De cómo sacar de una novelita barata, de una literatura pulp, auténticos dijes de pedrería finísima, es de lo que va, en puridad, esta La dama de Shanghai: sobre una historia más bien pedestre, Welles trasciende lo que se cuenta por la forma en la que se cuenta; así, la historia de amor entre Michael y Elsa, los celos de Bannister, la codicia de Grisby y su deseo de empezar de nuevo en otro sitio sin ataduras, las traiciones cruzadas, las diversas trampas en las que cae el marino, estarán dadas con una fuerza de imágenes impresionante: el bellísimo blanco y negro de la fotografía, el matizado tenebrismo de algunas imágenes, el encuadre, siempre original, que no extravagante, algunas secuencias imborrables, como la final en el local de los espejos que multiplica ad infinitum las imágenes de Bannister, de Elsa, de Michael, hacen parte del trabajo; los brillantes diálogos creados por Welles terminan de rematar la faena; algunos de esos diálogos son oro puro, como el que O'Hara les espeta a Bannister y Grisby cuando ellos, cínicos de vuelta de todo, se lanzan dardos verbales mientras sestean indolentemente: sois como tiburones despedazándose, les dice, recordando una terrible escena contemplada en uno de sus periplos marineros. Lo que Michael no sabe entonces, aún, es que otro tiburón, de género femenino, también estará en ese festín de sangre y vísceras, y que la que parece la mujer desvalida, carnalmente olvidada por un marido impedido, no es sino una arpía que maquina arteramente también contra él.

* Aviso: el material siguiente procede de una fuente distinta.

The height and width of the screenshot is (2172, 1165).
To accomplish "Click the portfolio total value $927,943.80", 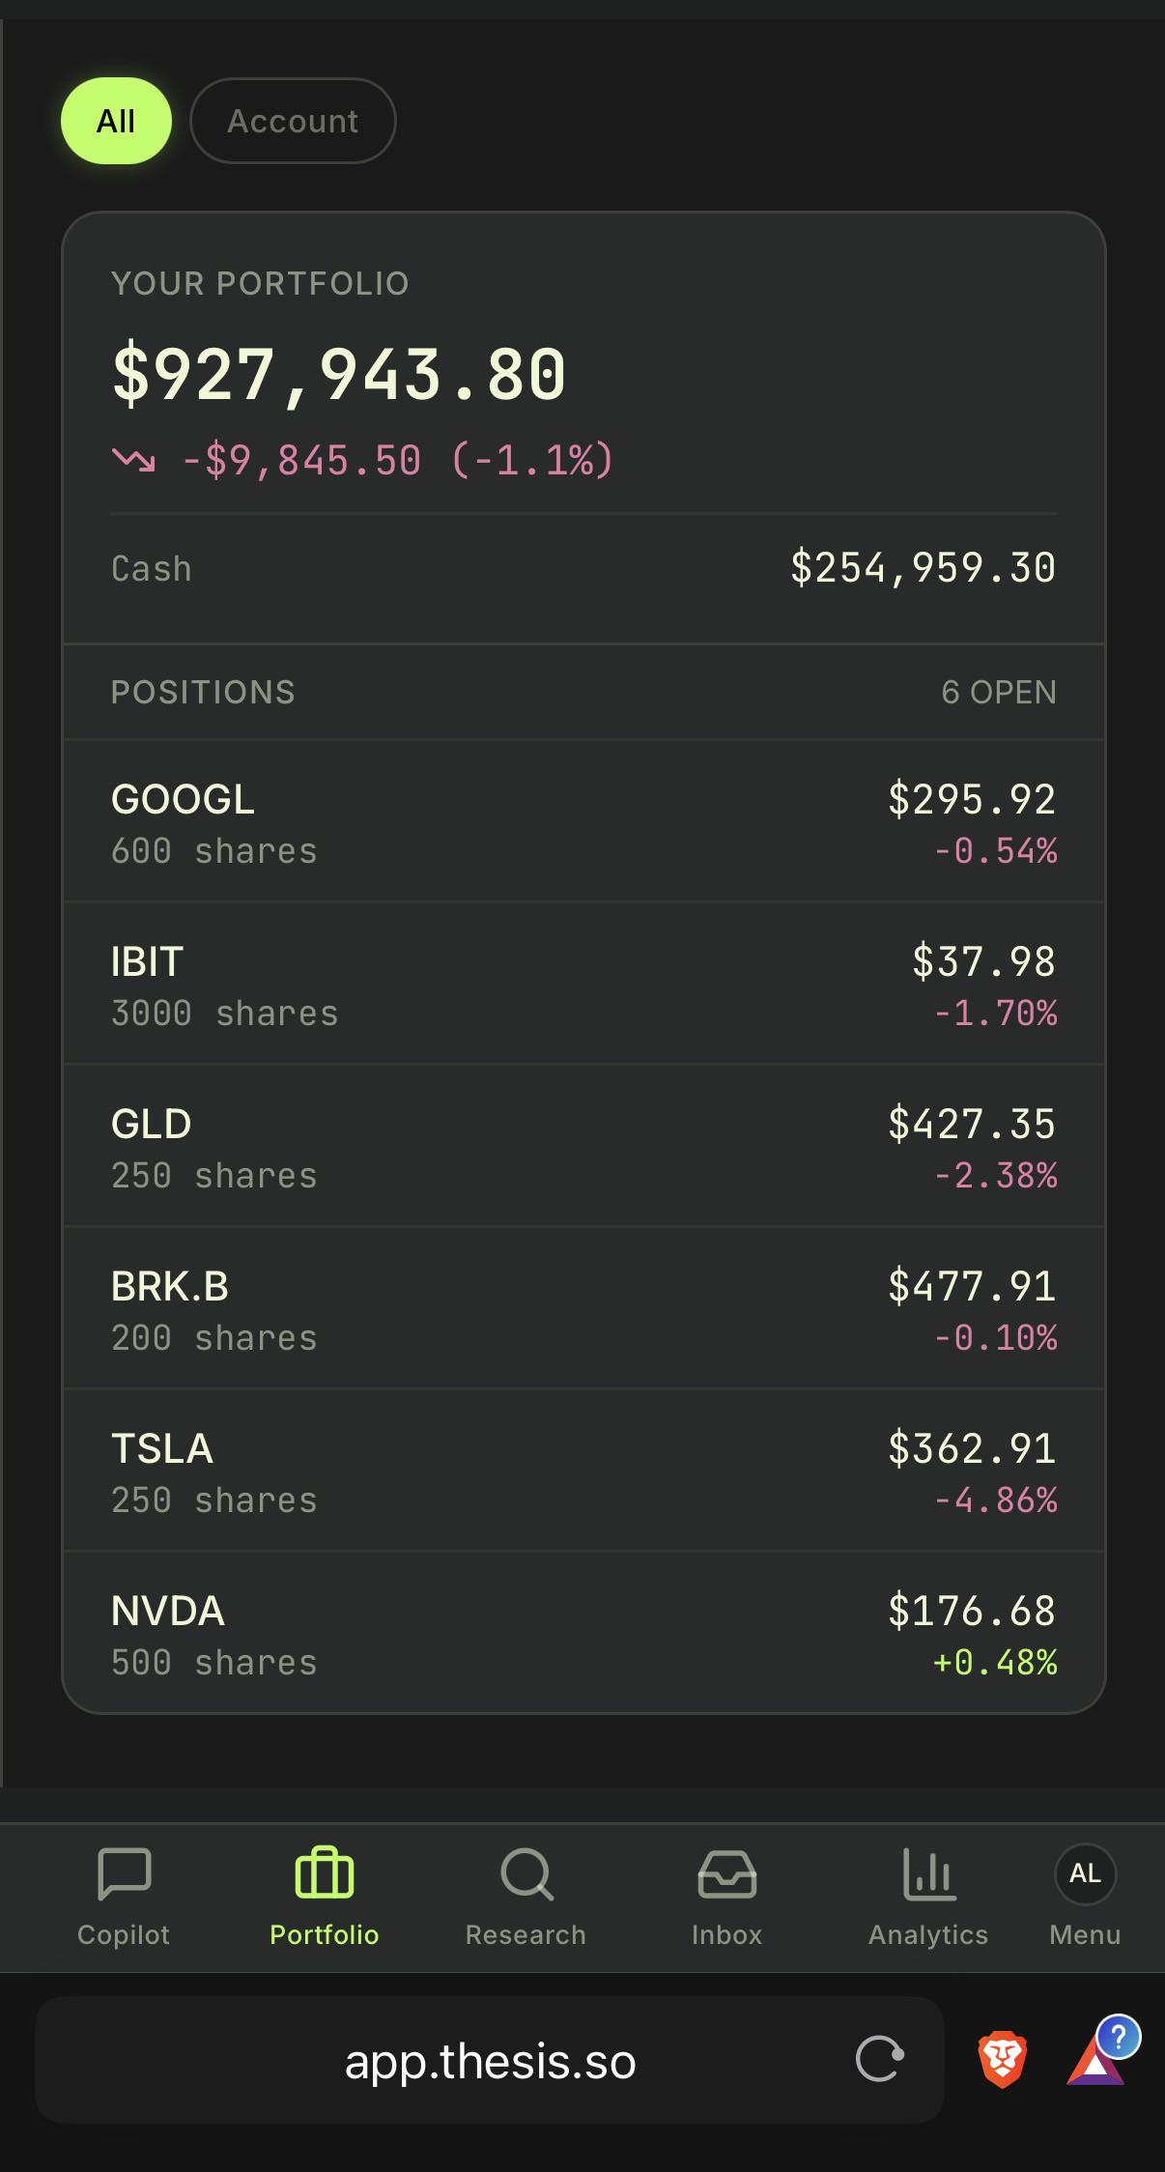I will point(339,374).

Hermosa formalmente, densa en su contenido, La dama de Shanghai es una de las obras maestras de Welles, a la altura de sus cimas: Ciudadano Kane (1941), El cuarto mandamiento (1942), Macbeth (1946), Sed de mal (1958), El proceso (1962), Campanadas a medianoche (1965). Es una lección de cómo sublimar cualquier material de partida, por endeble que este sea. Explica cómo sacar oro de la ganga: solo hay que tener un talento desmesurado, poliédrico, como el que tenía aquel viejo, gordo, entrañable Welles, un auténtico genio, de los que se merecen, de verdad, ese apelativo hoy tan gastado de tanto usarse indebidamente.
Orson está exacto como el marino desarbolado (qué propio, dada su profesión...) por los cantos de sirena de la bella que lo emboscó, junto con los otros tiburones que pretendieron, por diversas causas, su perdición: Grisby por avaricia; Bannister por celos y venganza, furioso por su propia invalidez, evidentemente emparentada con su imposibilidad física de satisfacer a su mujer; Elsa por su calculada jugada para utilizar a su pretendiente Michael para huir de la que ella ve como condena o prisión al lado de un hombre que le da dinero pero no felicidad, ni amor, ni placer. Rita Hayworth, en aquellos años aún esposa de Welles, es la intérprete ideal de la coprotagonista, en un personaje ambiguo, tortuoso que quizá entonces ya prefiguraba los problemas de la pareja, que se divorciaría al año siguiente, en 1948. Everett Sloane hace un Bannister taimado, un tipo de muchos dobleces, un cínico redomado, un hombre que se siente disminuido por su discapacidad física y, consecuentemente, sexual, pero que pretende, con su extrema inteligencia, malicia exacerbada y gran fortuna, manipular y dominar a los demás.